The COVID-19 vaccine developed by Pfizer, which is expected to be the first available to Oklahomans, is unique. That’s because the vaccine requires ultra-low freezers to store for long periods of time, said Dr. Jared Taylor, the state’s epidemiologist.

“It is concerning,” Taylor said. “It is an added challenge that doesn’t exist for influenza or other vaccines. It’s a novel requirement and nothing we otherwise have an infrastructure in place to deal with. We are building or very much preparing to deal with that.”

To retain maximum efficacy, unused vials of Pfizer’s vaccine must be stored at about minus 100 Fahrenheit. Taylor said he didn’t know how many ultra-low freezers Oklahoma has, but said most are located in research settings and are filled with things like bacterial, viral or tissue specimens.

“This is the first vaccine that’s ever required ultralow freezer storage, and so we don’t have those capacities in our county health departments, or in our hospitals or just our normal care (facilities),” he said.

Taylor said Pfizer has the ability to store the vaccine on dry ice by manufacturing what they call “pizza boxes,” which wouldn’t require a freezer at every distribution site.

But with 975 Pfizer doses in each box, that vaccine is not really amendable to distribution in areas of Oklahoma where there likely won’t be large, rapid uptake, Taylor said. The moment a pizza box is opened, the use clock starts ticking, and smaller, rural communities may not be able to use all doses.

“That’s something we’re trying to figure out and navigate around,” he said.

The doses can last between five days to as long as 30, depending on how they’re stored, he said.

However, the state also doesn’t have dry ice machines in their existing public health infrastructure and will likely have to purchase the necessary supplies to keep the vaccine viable.

“Dry ice is available on the market,” Taylor said. “Is it going to turn into the next toilet paper shortage? Obviously, that’s a reasonable concern, but hopefully some of those issues get mitigated if we get other vaccines coming onto the market as well.”

In all, somewhere between 60-70% of Oklahomans will need be to immune to COVID-19 — whether through vaccines or exposure — in order to reach the basic idea of so-called herd immunity, Taylor said.

Once herd immunity is reached, the number of coronavirus cases will slowly begin to decline and the outbreak will end.

The initial vaccine rollout will focus on first responders, health care providers and the most exquisitely sensitive. By the time the COVID-19 vaccine is available to the general public, health officials are hopeful there will be several different options, he said.
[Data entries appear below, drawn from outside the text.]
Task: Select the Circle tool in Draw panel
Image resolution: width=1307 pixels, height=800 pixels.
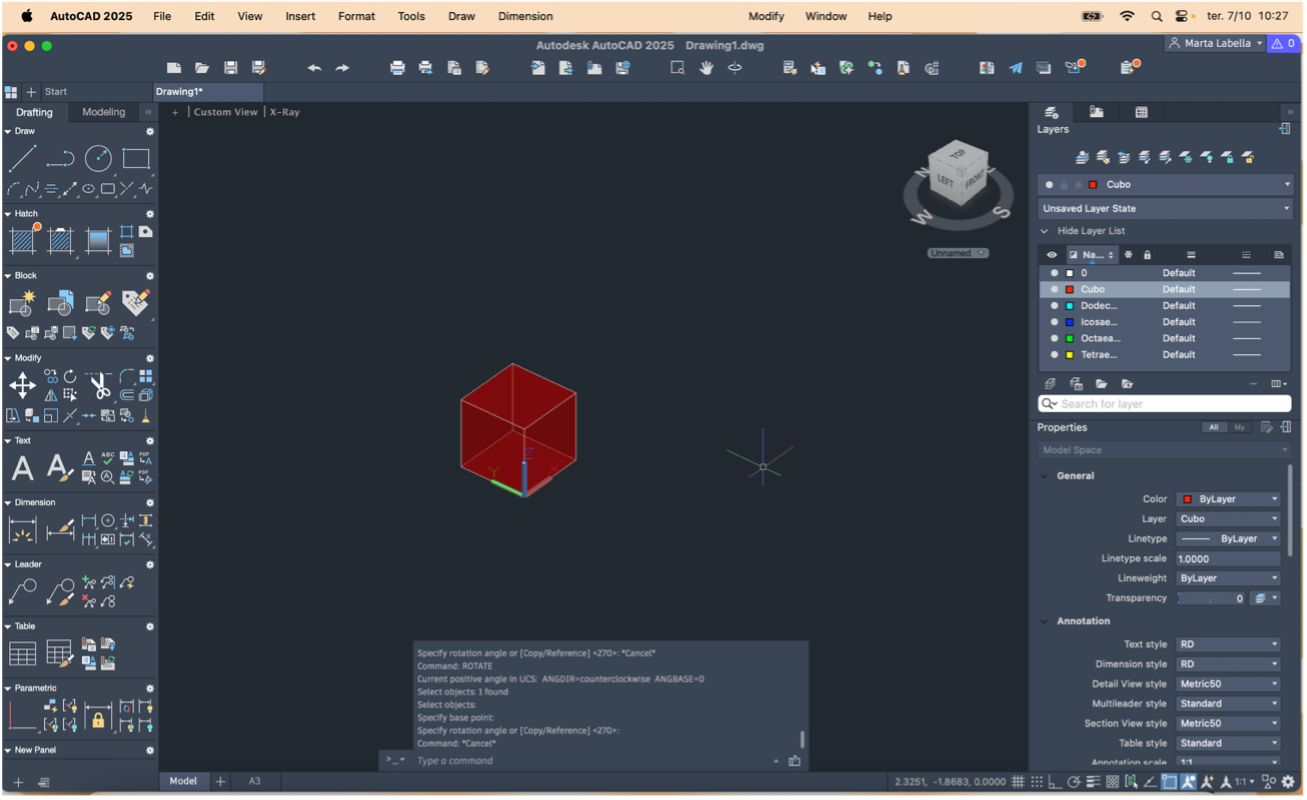Action: point(98,158)
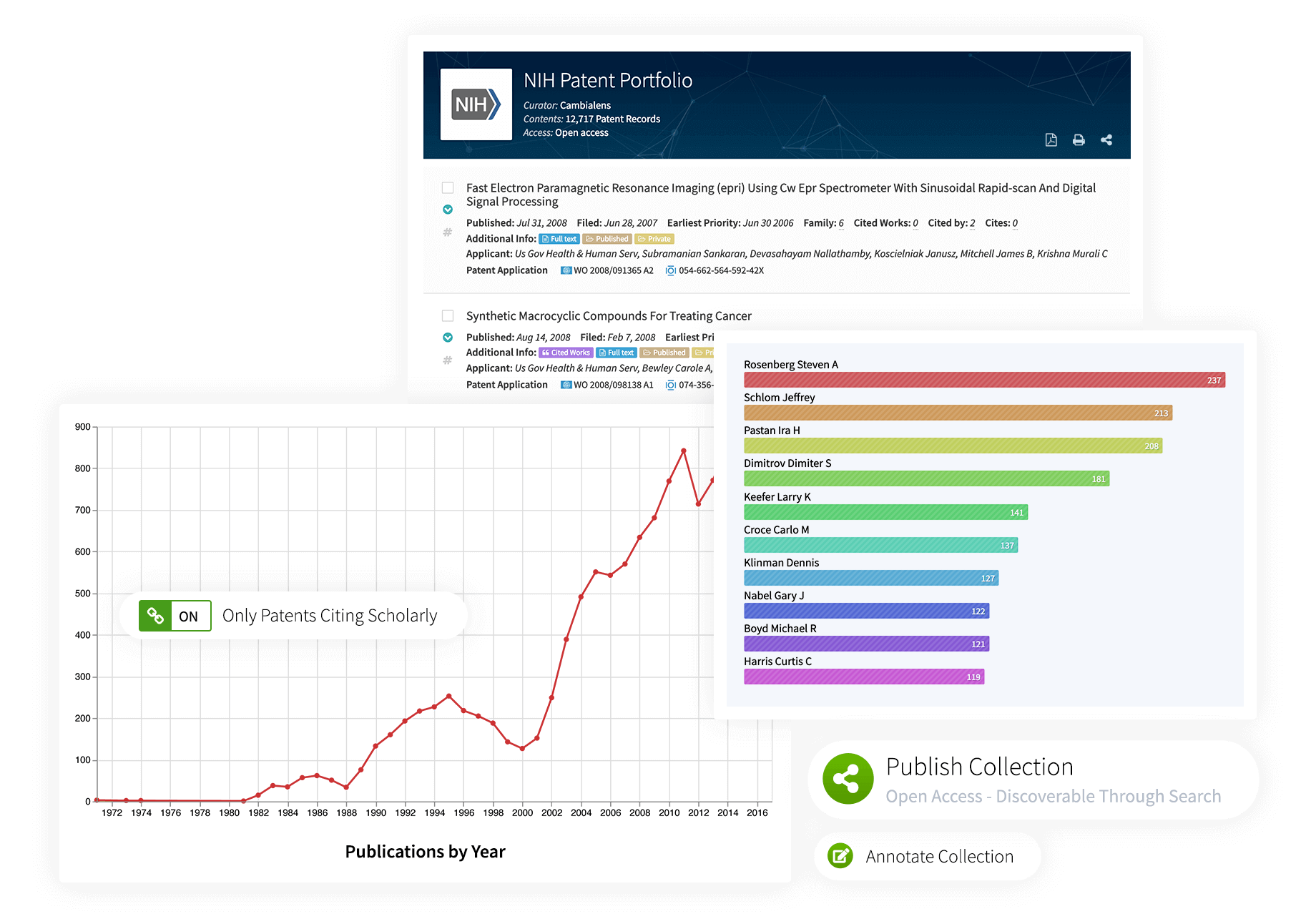
Task: Click the NIH logo thumbnail
Action: [476, 104]
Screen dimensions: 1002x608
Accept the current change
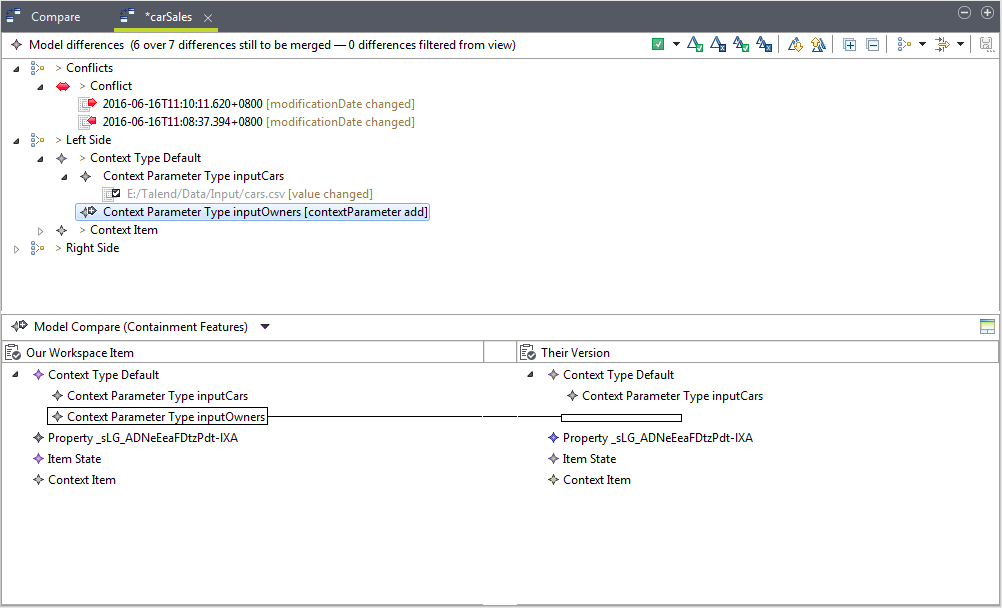pos(693,44)
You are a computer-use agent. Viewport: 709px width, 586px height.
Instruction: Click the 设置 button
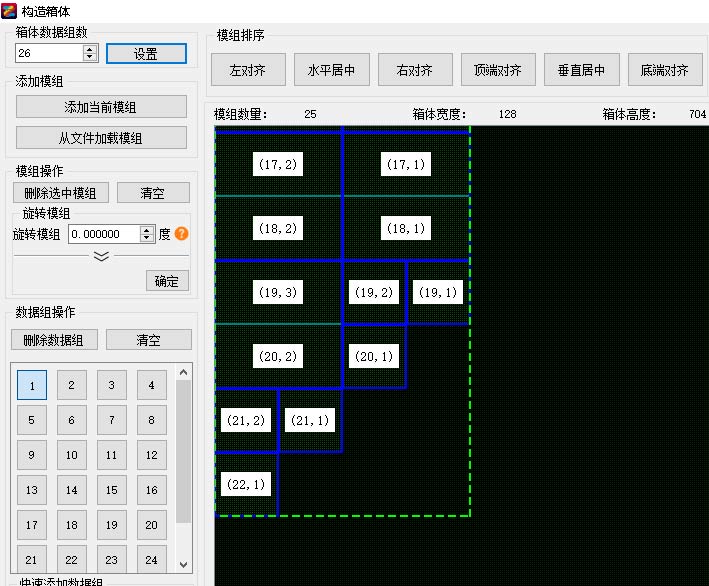pyautogui.click(x=146, y=54)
A second vaccine, manufactured by Moderna, doesn’t have the same storage requirements. Taylor said health officials may distribute the Pfizer booster in urban areas that have ultralow freezers, and the other in rural areas. But that would be dependent on vaccine availability and production scale.

He said dry ice placed inside the pizza boxes will keep the doses adequately frozen as long the boxes aren’t opened excessively.

“It’s not like you can’t use it in the absence of those freezers,” he said. “It’s just that it’s going to require a lot of logistical support.”

Dr. Judith James, vice president of clinical affairs with the Oklahoma Medical Research Foundation, said she expects the state will receive a small number of vaccines to start. While that’s disappointing, it will also be beneficial.

“It will help us work through some of the logistical issues with a few thousand vaccines as opposed to 50,000 vaccines,” she said.

James, who is from Pond Creek, near Enid, said she’s been thinking about how they’re going to get vaccines out to rural Oklahomans.

She said she’s excited that Pfizer’s vaccine is expected to be nearly 95% effective at preventing COVID-19, and said if given the opportunity, she’d be first in line to get inoculated.

James said several tribes also have ultralow freezers, but the big discussion is how to free up enough space to store the vaccines.

“The question is if you have one of these super-low freezers, is it already full of other (things) that have to stay at a super-low temperature?” she said.

James said she’s certain health officials will work out the logistics.

“It’s definitely going to have some challenges, but I definitely think Oklahomans will rise to the challenge and make this work,” she said. “The one thing that’s amazing about Oklahomans is we’re resilient, and we’re creative problem solvers.”